It is the job of the authentication handler to check a user's identification credentials, usually by checking the username and password against a database. If the credentials check out, the handler should return OK. Otherwise the handler returns AUTH_REQUIRED to indicate that the user has not authenticated successfully. When Apache sends the HTTP header with this code, the browser will normally pop up a dialog box that prompts the user for login information.

Apache will call all registered authentication handlers, only ending the phase after the last handler has had a chance to weigh in on the decision or when a handler aborts the transaction by returning AUTH_REQUIRED or another error code. As usual, handlers may also return DECLINED to defer the decision to the next handler in line.

Example:

PerlAuthenHandler Apache::AuthAnon

PerlAuthenHandler can occur anywhere in the server configuration or in .htaccess files.

PerlAuthzHandler

Provided that the authentication handler has successfully verified the user's identity, the transaction passes into the authorization handler, where the server determines whether the authenticated user is authorized to access the requested URI. This is often used in conjunction with databases to restrict access to a document based on the user's membership in a particular group. However, the authorization handler can base its decision on anything that can be derived from the user's name, such as the user's position in an organizational chart or the user's gender.

Handlers for the authorization phase are only called when the file or directory is password-protected, using the same criteria described earlier for authentication. The handler is expected to return DECLINED to defer the decision, OK to indicate its acceptance of the user's authorization, or AUTH_REQUIRED to indicate that the user is not authorized to access the requested document. Like the authentication handler, Apache will try all the authorization handlers in turn until one returns AUTH_REQUIRED or another error code.

The authorization handler interacts with the require directive in a way described fully in Chapter 6.

Example:

PerlAuthzHandler Apache::AuthzGender

The PerlAuthzHandler directive can occur anywhere in the server configuration files or in individual .htaccess files.

PerlTypeHandler

After the optional access control and authentication phases, Apache enters the type_ checker phase. It is the responsibility of the type_checker handler to assign a provisional MIME type to the requested document. The assigned MIME type will be taken into consideration when Apache decides what content handler to call to generate the body of the document. Because content handlers are free to change the MIME types of the documents they process, the MIME type chosen during the type checking phase is not necessarily the same MIME type that is ultimately sent to the browser. The type checker is also used by Apache's automatic directory indexing routines to decide what icon to display next to the filename.

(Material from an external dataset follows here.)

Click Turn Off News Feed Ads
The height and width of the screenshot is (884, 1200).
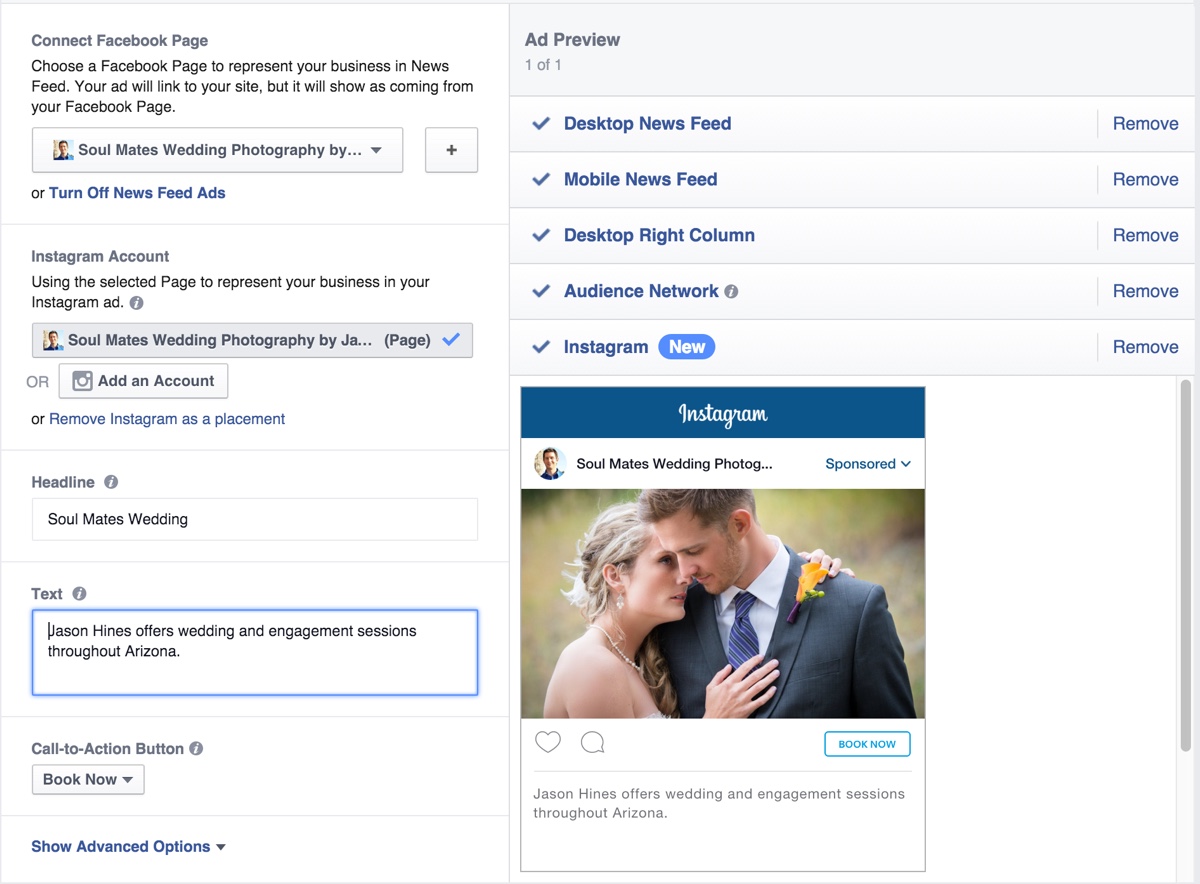(x=137, y=193)

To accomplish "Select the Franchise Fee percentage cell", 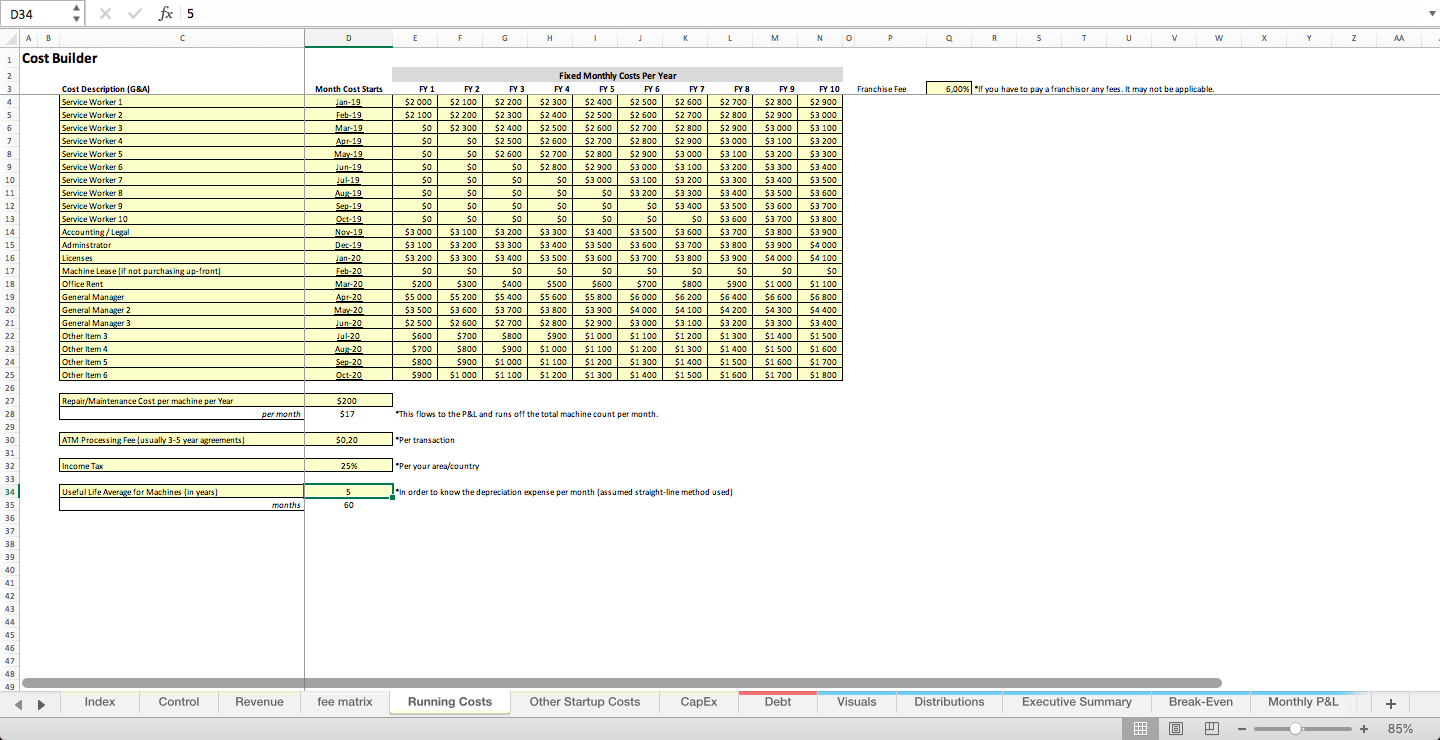I will [948, 88].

The default Apache type checker generally just looks up the filename extension in a table of MIME types. By declaring a custom type checker, you can replace this with something more sophisticated, such as looking up the file's MIME type in a document management database.

Because it makes no sense to have multiple handlers trying to set the MIME type of a file according to different sets of rules, the type checker handlers behave like content handlers and URI translation handlers. Apache steps through each registered handler in turn until one returns OK or aborts with an error code. The phase finishes as soon as one module indicates that it has successfully handled the transaction.

Example:

PerlTypeHandler Apache::MimeDBI

The PerlTypeHandler directive can occur anywhere in the server configuration or in .htaccess files.

PerlFixupHandler

After the type_checker phase but before the content handling phase is an odd beast called the fixup phase. This phase is a chance to make any last-minute changes to the transaction before the response is sent. The fixup handler's job is like that of the restaurant prep cook who gets all the ingredients cut, sorted, and put in their proper places before the chef goes to work. As an example alluded to earlier, mod_env defines a fixup handler to add variables to the environment from configured SetEnv and PassEnv directives. These variables are put to use by several different modules in the upcoming response phase, including mod_cgi, mod_include, and mod_perl.

All fixup handlers are run during an HTTP request, stopping only when a module aborts with an error code.

Example:

PerlFixupHandler Apache::HTTP::Equiv

The PerlFixupHandler directive can occur anywhere in the server configuration files or in .htaccess files.

PerlHandler

The next step is the content generation, or response phase, installed by the generic-sounding PerlHandler directive. Because of its importance, probably 90 percent of the modules you'll write will handle this part of the transaction. The content handler is the master chef of the Apache kitchen, taking all the ingredients assembled by the previous phases--the URI, the translated pathname, the provisional MIME type, and the parsed HTTP headers--whipping them up into a tasty document and serving the result to the browser.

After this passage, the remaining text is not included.